_PROBLEM SET_
[1] Decide whether each statement below agrees with the passage about Moon: (a) the writer braided Moon's mane in a running braid; (b) the writer took the braid out before leaving the barn; (c) the writer plans to bring a gate. For each, reply yes or no and quote the deciding words of the passage.
[2] Proceed with the passage about Moon, picking up after its final sentence.

We haven't a bridge or a gate, but I think I'll bring a tarp for a bridge and leave out the gate. Don't have a mailbox either...
I also have some stretches in one of the books I purchased and thought I'd try them out on Moon. A sore horse deserves a little spoiling...
Now on to yesterday.
I got to the barn a little later then normal, but there were others there which is strange. I spent awhile braiding Moon's mane in a running braid, to see how it would look for competition. Manes are so important for keeping rain and snow off their necks, as well as protecting them from flies and mosquitoes in the summer. He is, first and foremost, an outdoor pony and if I can keep his mane on him, I will.
My final result was less then stellar. As you can see, when he raised his head it went wobbly over the top. Based on his expression, he's finds it a little scarey : P I left it in overnight, and hope he doesn't decide to rub his mane off today : P
Because I don't care about the competition. Oh sure, being watched makes me nervous and it's intimidating to have judges marking your performance. But it's so much more. It's a chance to take a year of solid riding and training, of a 13 year old quarter horse who spent a lot of years as a pasture puff, and see what it has amounted to. See what WE have amounted to.

_THE DATA_
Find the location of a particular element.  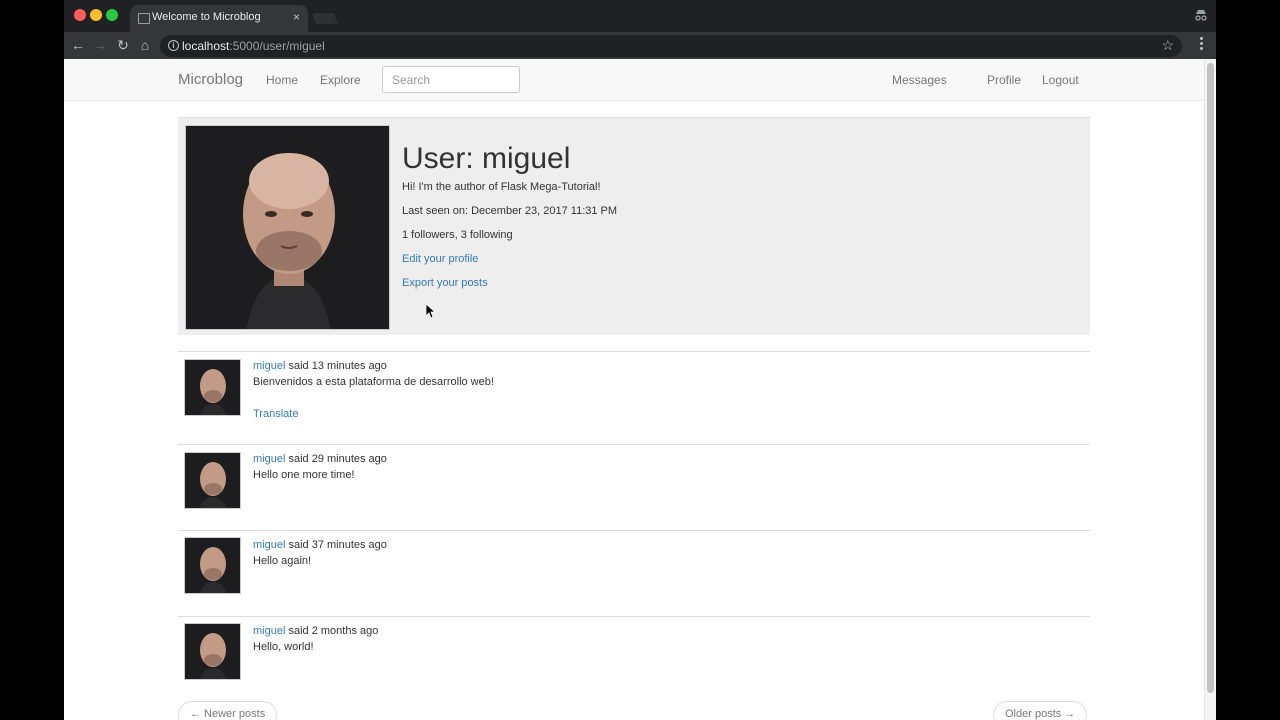

incognito-icon is located at coordinates (1201, 16).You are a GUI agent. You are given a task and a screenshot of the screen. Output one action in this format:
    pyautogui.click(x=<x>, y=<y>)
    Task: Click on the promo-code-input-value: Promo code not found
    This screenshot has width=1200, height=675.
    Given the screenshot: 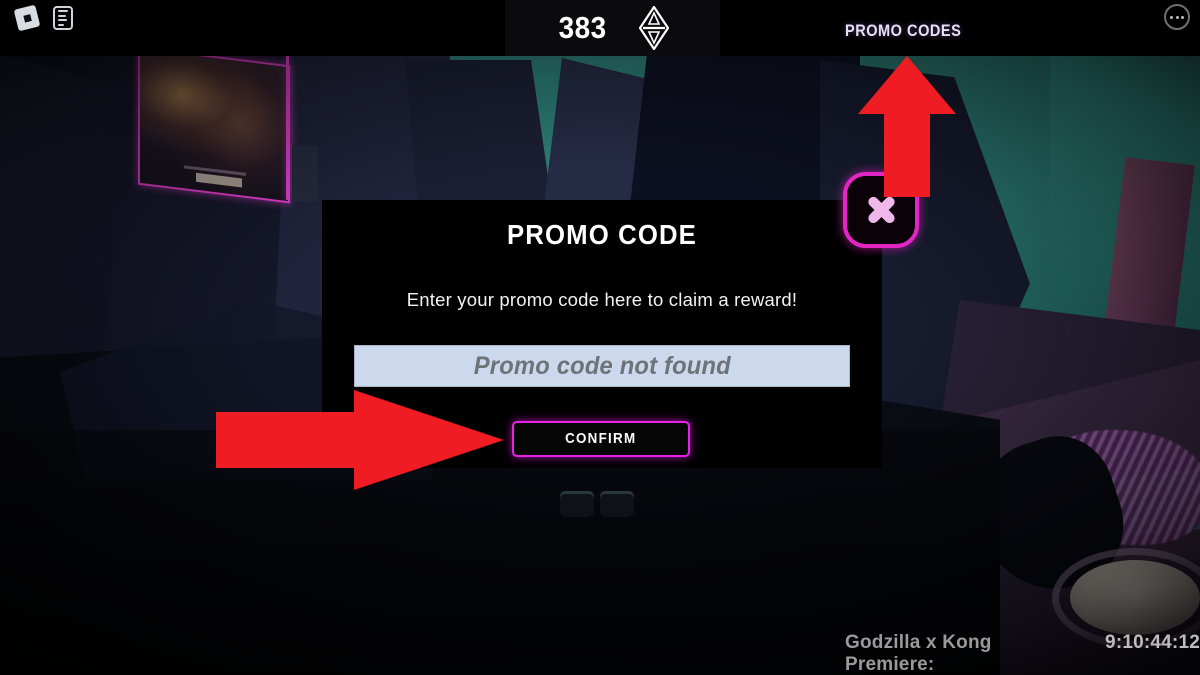 What is the action you would take?
    pyautogui.click(x=602, y=366)
    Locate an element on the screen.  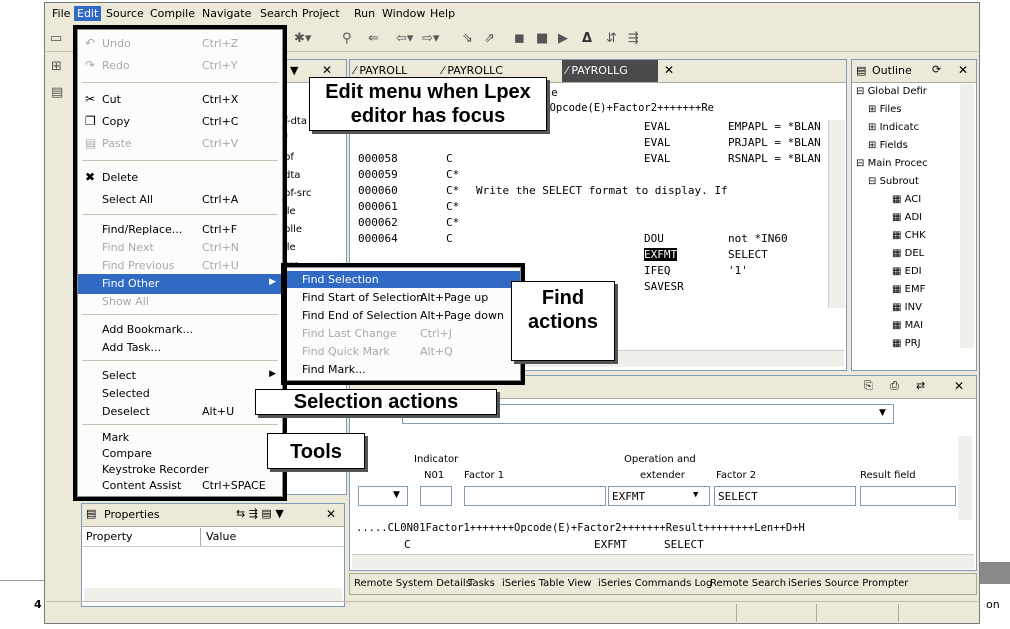
code-line: EVAL PRJAPL = *BLAN is located at coordinates (732, 142).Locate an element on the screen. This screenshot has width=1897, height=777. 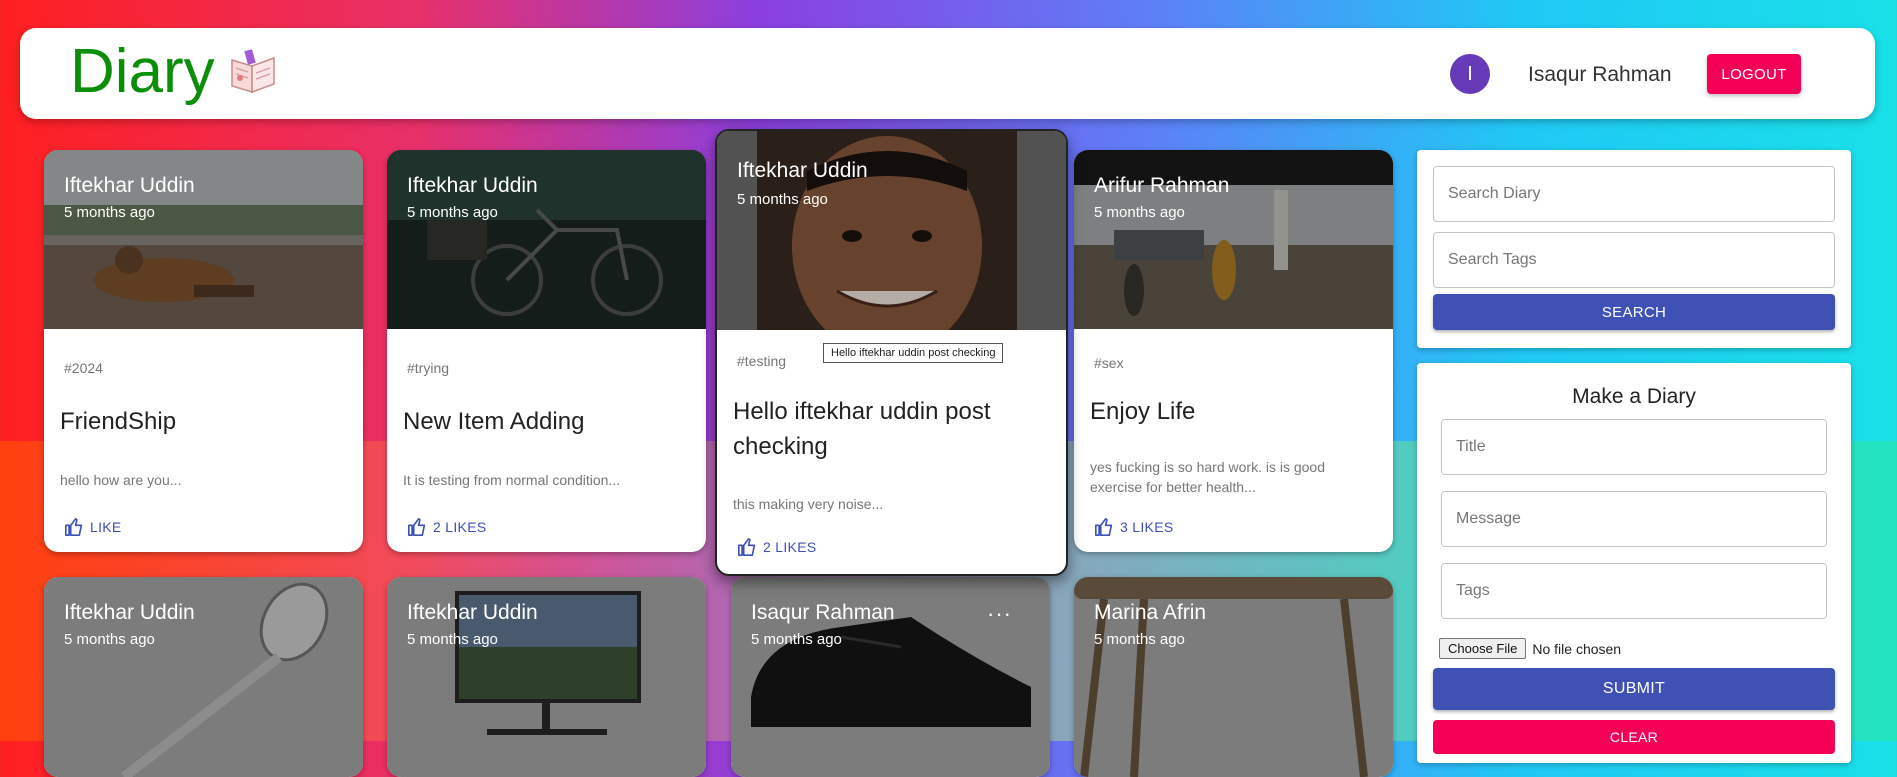
user-name: Isaqur Rahman is located at coordinates (1600, 74).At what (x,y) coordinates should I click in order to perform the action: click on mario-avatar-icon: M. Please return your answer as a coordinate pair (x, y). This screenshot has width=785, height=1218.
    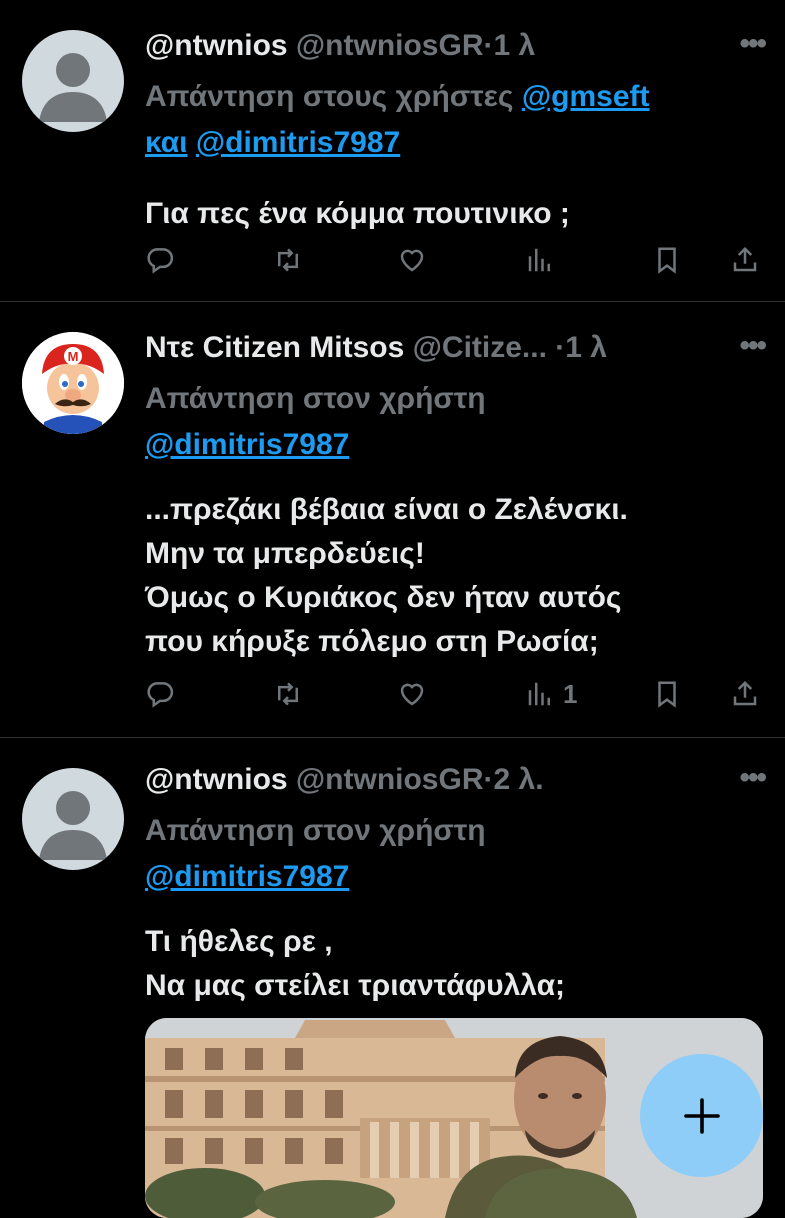
    Looking at the image, I should click on (73, 383). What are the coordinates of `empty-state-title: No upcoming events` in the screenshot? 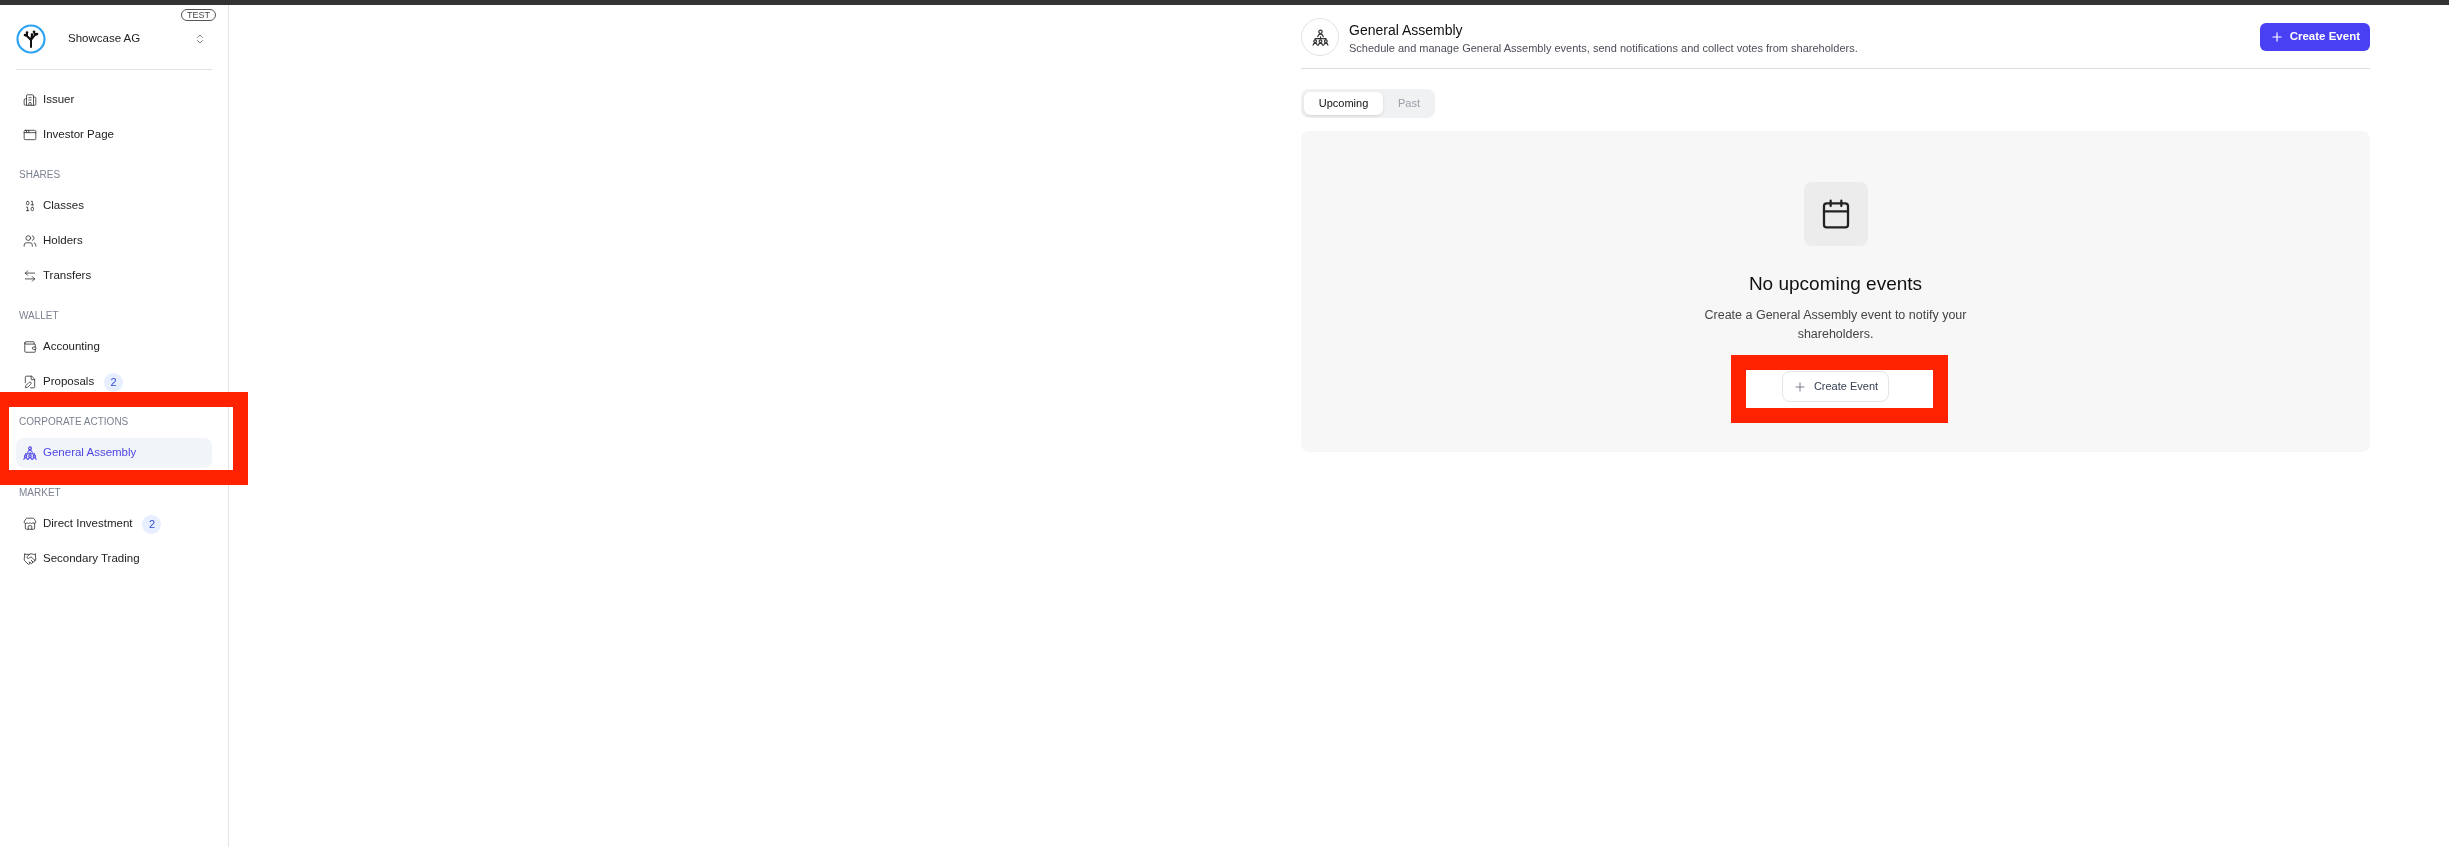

_RESPONSES TO THE TASKS_
[1]
(a) Yes: "I spent awhile braiding Moon's mane in a running braid"
(b) No: "I left it in overnight"
(c) No: "I think I'll bring a tarp for a bridge and leave out the gate."

[2]
Ribbons? Sure, they're pretty. High scores? They're grand. But just the thought of BEING there in the ring with others? Incredible. This is a measurement of our hardwork. A measurement of our relationship, a new challenge, a test. Who wouldn't want that?!
I'm pleased to see during this canter, that I'm sitting nice and tall with my legs underneath me.
I'm not sure I convinced him, but I sure felt excited about this summer. Maybe a few more folks from the barn will join in, maybe not. We'll only have to wait and see. But for us, we had some work to do.
Out in the arena we warmed up. He was slow again, a testament to being tired from all the hardwork. But his transitions were smooth and he worked well at bending and having contact. Then came the canter work.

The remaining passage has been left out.